By supporting international labor groups and leveraging trade and development projects, the United States contributes to the protection of workers’ rights and better working conditions for many of the world’s workers.
Secretary of State Antony J. Blinken in an April 19 speech on the importance of green jobs in tackling climate change championed the importance of investment that “respects workers’ rights; [and] gives the local population a say.”

U.S. efforts to support workers comes as labor rights are under threat in many places. The Solidarity Center, the largest U.S.-based international workers’ rights organization, says that in 2020 many governments and employers used the COVID-19 pandemic as an excuse to restrict freedom of association and collective bargaining rights.

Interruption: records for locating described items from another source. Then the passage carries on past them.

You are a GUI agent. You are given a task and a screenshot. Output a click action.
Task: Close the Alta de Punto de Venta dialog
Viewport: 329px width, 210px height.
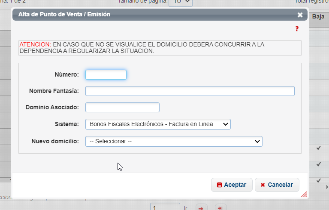(300, 15)
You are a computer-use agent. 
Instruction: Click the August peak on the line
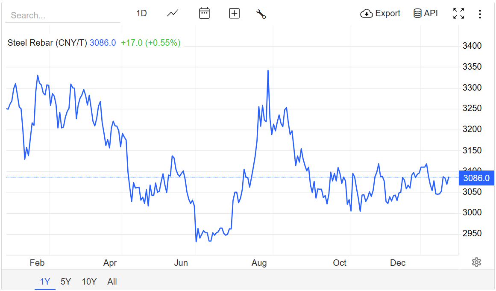tap(268, 71)
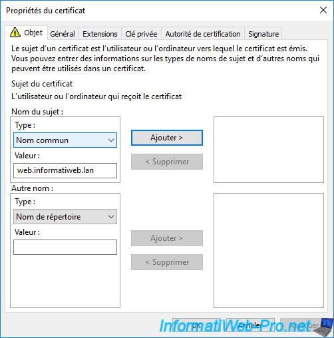Confirm the dialog with OK
Image resolution: width=334 pixels, height=338 pixels.
(x=196, y=325)
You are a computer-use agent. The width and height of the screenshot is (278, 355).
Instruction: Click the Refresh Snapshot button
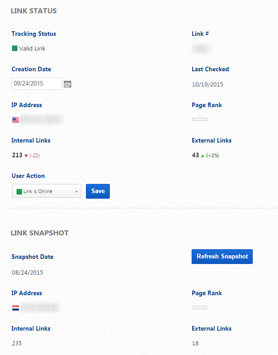pos(222,257)
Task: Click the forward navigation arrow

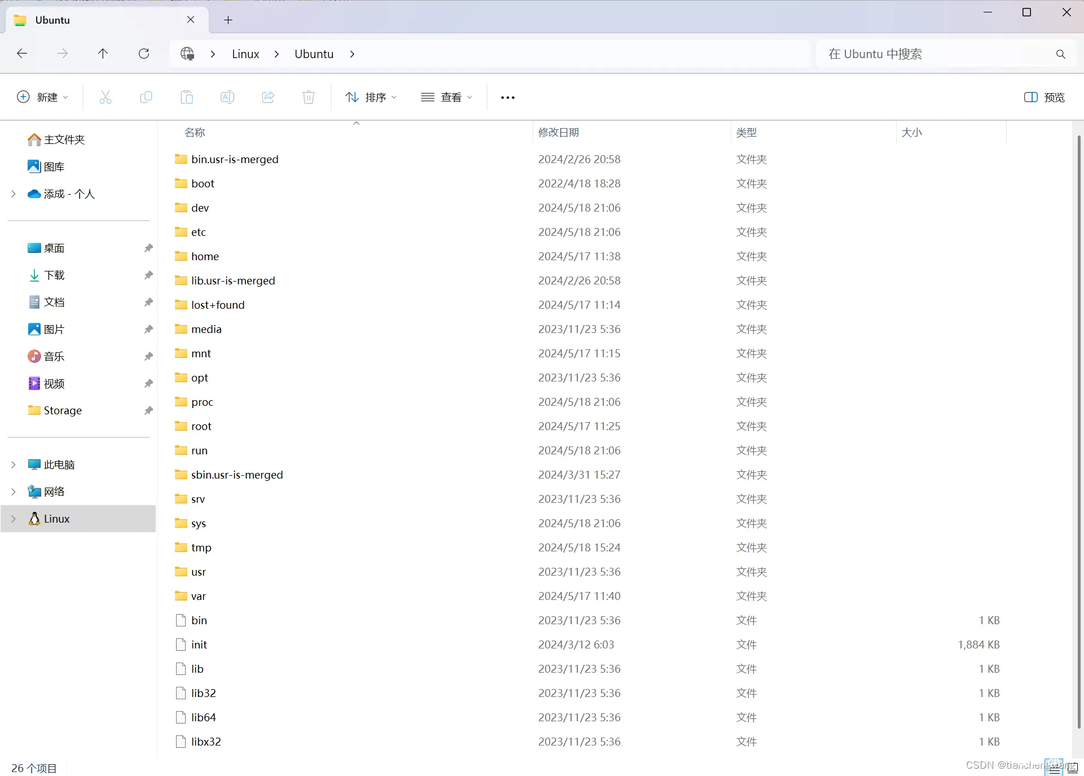Action: click(62, 54)
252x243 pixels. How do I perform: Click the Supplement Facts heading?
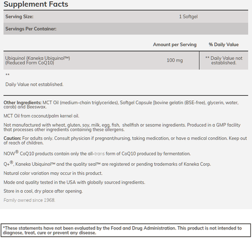[x=36, y=4]
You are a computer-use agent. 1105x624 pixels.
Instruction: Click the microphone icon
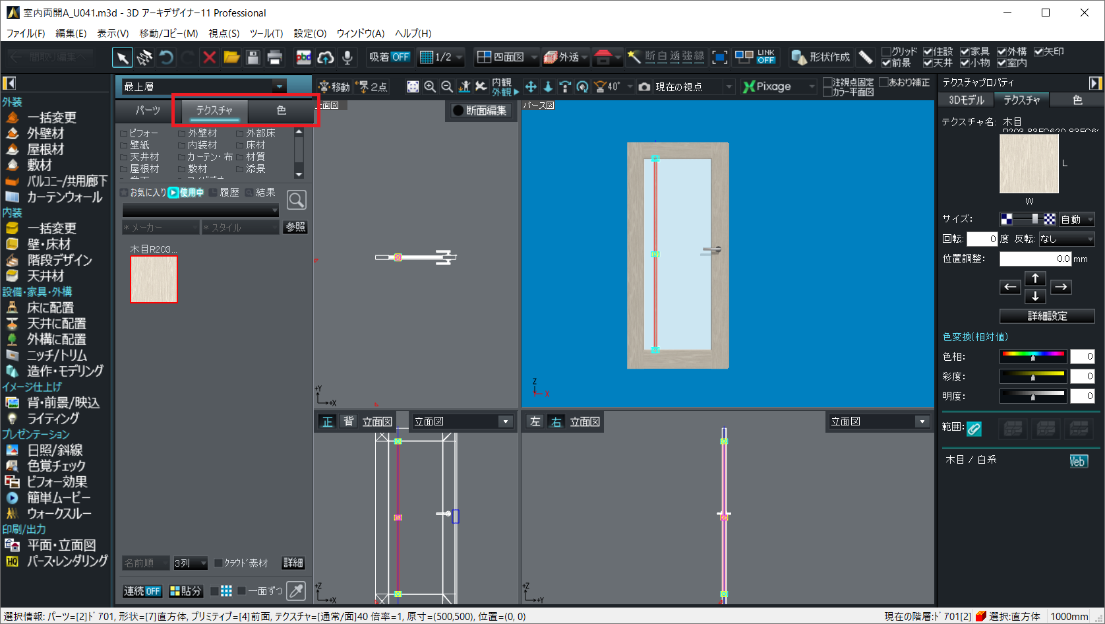pos(347,58)
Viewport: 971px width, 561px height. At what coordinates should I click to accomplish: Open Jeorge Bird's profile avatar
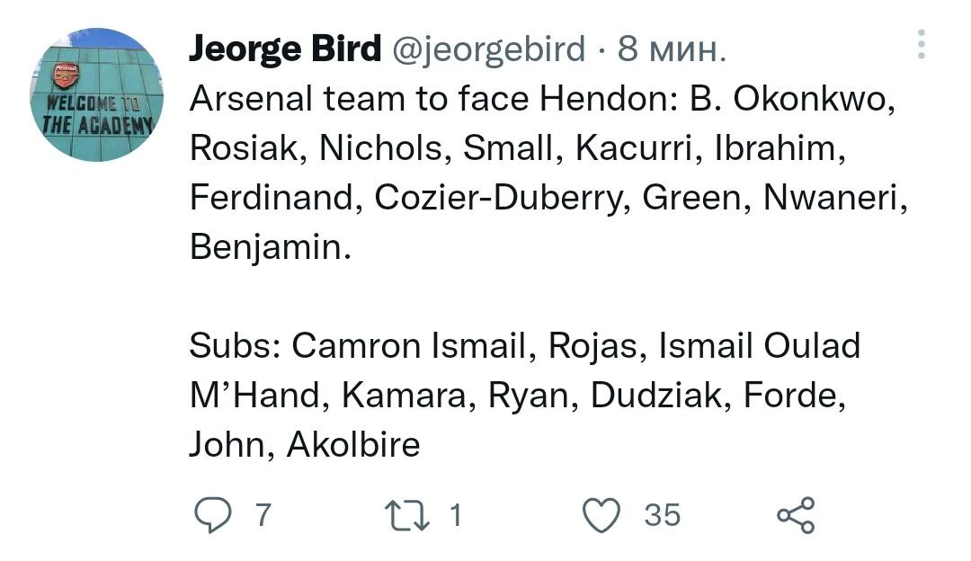[96, 95]
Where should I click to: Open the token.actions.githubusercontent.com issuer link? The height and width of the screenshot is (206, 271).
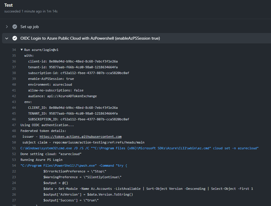(x=80, y=137)
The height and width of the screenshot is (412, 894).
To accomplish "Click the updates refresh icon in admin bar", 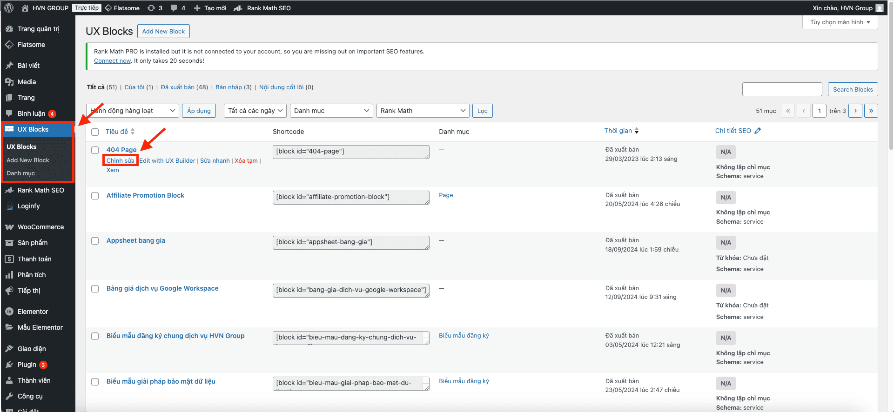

The United States is the largest funder of the International Labour Organization, a U.N. agency that sets international labor standards and promotes workers’ rights. In January, the ILO announced that international efforts, including support for third-party monitoring of labor practices in Uzbekistan’s cotton industry, improved workers’ rights and ended systematic use of child and forced labor.
The Uzbekistani government abolished cotton production quotas and significantly raised the wage rate for cotton pickers. More progress is needed to eradicate forced labor and protect rights for Uzbekistani workers, but the steps taken so far are encouraging.
“When I was a child, we unfortunately missed a lot of school classes because of the cotton harvest,” Dilshoda Shodmonova, a labor activist in Uzbekistan told the ILO. “Today, thanks to the reforms, my own daughter can go to school uninterrupted and get her education.”
The United States also leverages trade agreements to strengthen workers’ rights in other countries. In October 2020, the Office of the U.S. Trade Representative closed a review after Georgia passed legislation allowing labor officials to conduct unannounced inspections and enforce international labor standards throughout the economy.
The review, conducted under the U.S. Generalized System of Preferences (GSP) program, could have affected preferential market access for Georgian exports to the United States that the GSP program provides to boost development in nations that trade with the United States.
The U.S. Agency for International Development (USAID) also supports workers’ rights through its Global Labor Program. Implemented in partnership with the Solidarity Center, GLP works in more than 30 countries including Bangladesh, Cambodia, Colombia, Liberia, Morocco and Ukraine.

With funding from this program, the Solidarity Center worked with local partners in Cambodia to negotiate better wages for hotel and casino workers, and lobby for expanded coverage of minimum wage legislation. And in Bangladesh, in June 2020, more than 2,000 garment industry workers won a new deal allowing collective bargaining.
The U.S. government also supports workers’ rights at home. President Biden on April 26 formed a White House Task Force to ensure federal policies support workers’ right to organize and collectively bargain. Vice President Harris will chair the panel, which includes heads of federal agencies.
Union membership increases wages and helps workers receive benefits and achieve job security, Biden said in an executive order forming the task force. “Union membership also gives workers the means to build the power to ensure that their voices are heard in their workplaces, their communities, and in the Nation,” the president added.